The Brodsky Quartet has, for decades, been one of the most adventuresome chamber ensembles around, collaborating with artists as diverse as Elvis Costello and Bjork.
In Auckland, an appreciative audience enjoyed a cleverly devised programme based around fugue, that dauntingly complex musical form that many associate with Bach. Two movements from Bach's The Art of Fugue effortlessly released the musical soul from a score originally written as something of a cerebral challenge, strikingly so when the composer references the airy and elegant French style of his day.

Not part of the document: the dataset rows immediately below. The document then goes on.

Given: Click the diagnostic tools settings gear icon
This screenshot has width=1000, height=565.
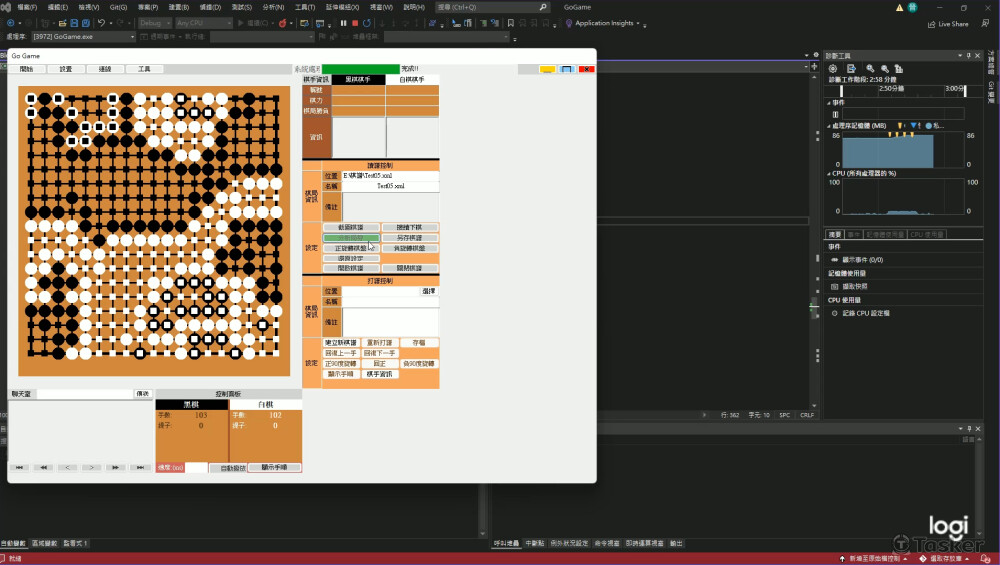Looking at the screenshot, I should 832,69.
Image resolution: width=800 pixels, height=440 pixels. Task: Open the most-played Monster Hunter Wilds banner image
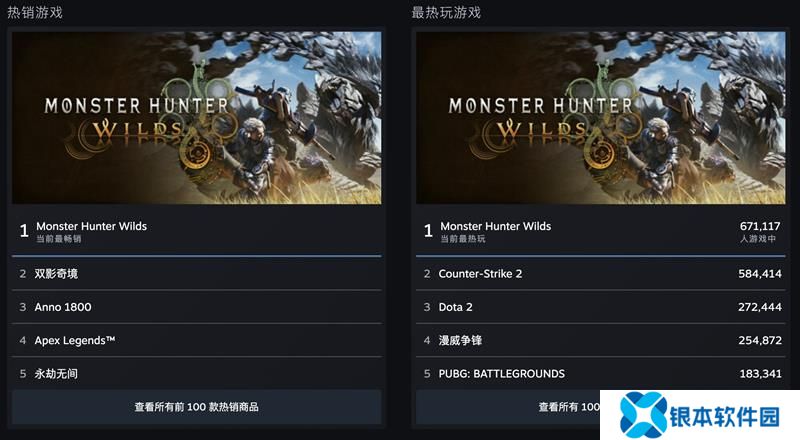[x=601, y=118]
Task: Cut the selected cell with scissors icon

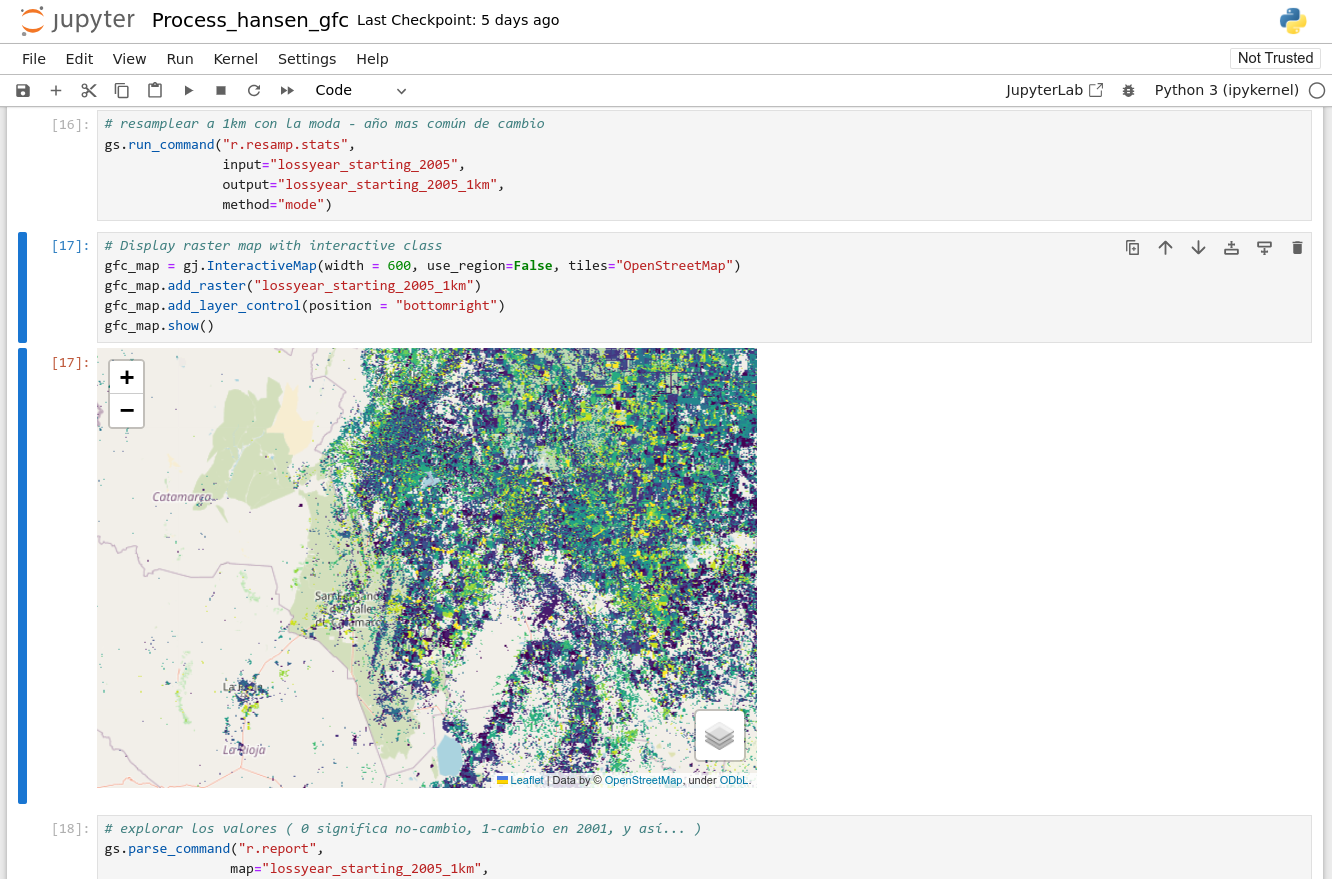Action: [89, 90]
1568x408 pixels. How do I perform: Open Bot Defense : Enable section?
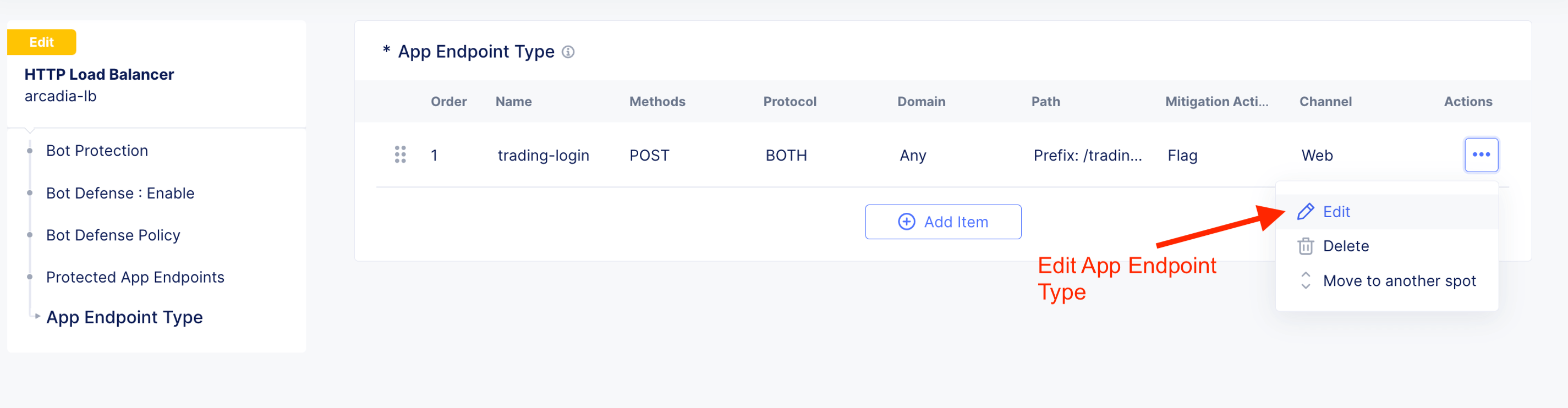pyautogui.click(x=120, y=194)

After a dramatic account of a late Mozart Adagio and Fugue, pitting sonorous grandeur against fugal forcefulness, it was time for talk. The group's genial violist Paul Cassidy spoke of Auckland's changing skyline and how fugue had inspired some composers to create their finest work. An illustration of this came with a Mendelssohn fugue, one of his last compositions, which glowed with a sweet blend of serenity and intensity.
Beethoven's great Grosse Fuge must have been an inevitable inclusion in the selection, a sprawling display of ingenuity that had grown too big to fit within the quartet for which it had been intended.
The Brodskys' new first violinist, Gina McCormack, took an impressive lead through pages of striving fury, edging from allegro to allegro molto; yet there was also a rare poetry to be heard in the immaculately modulated murmurings of a central section.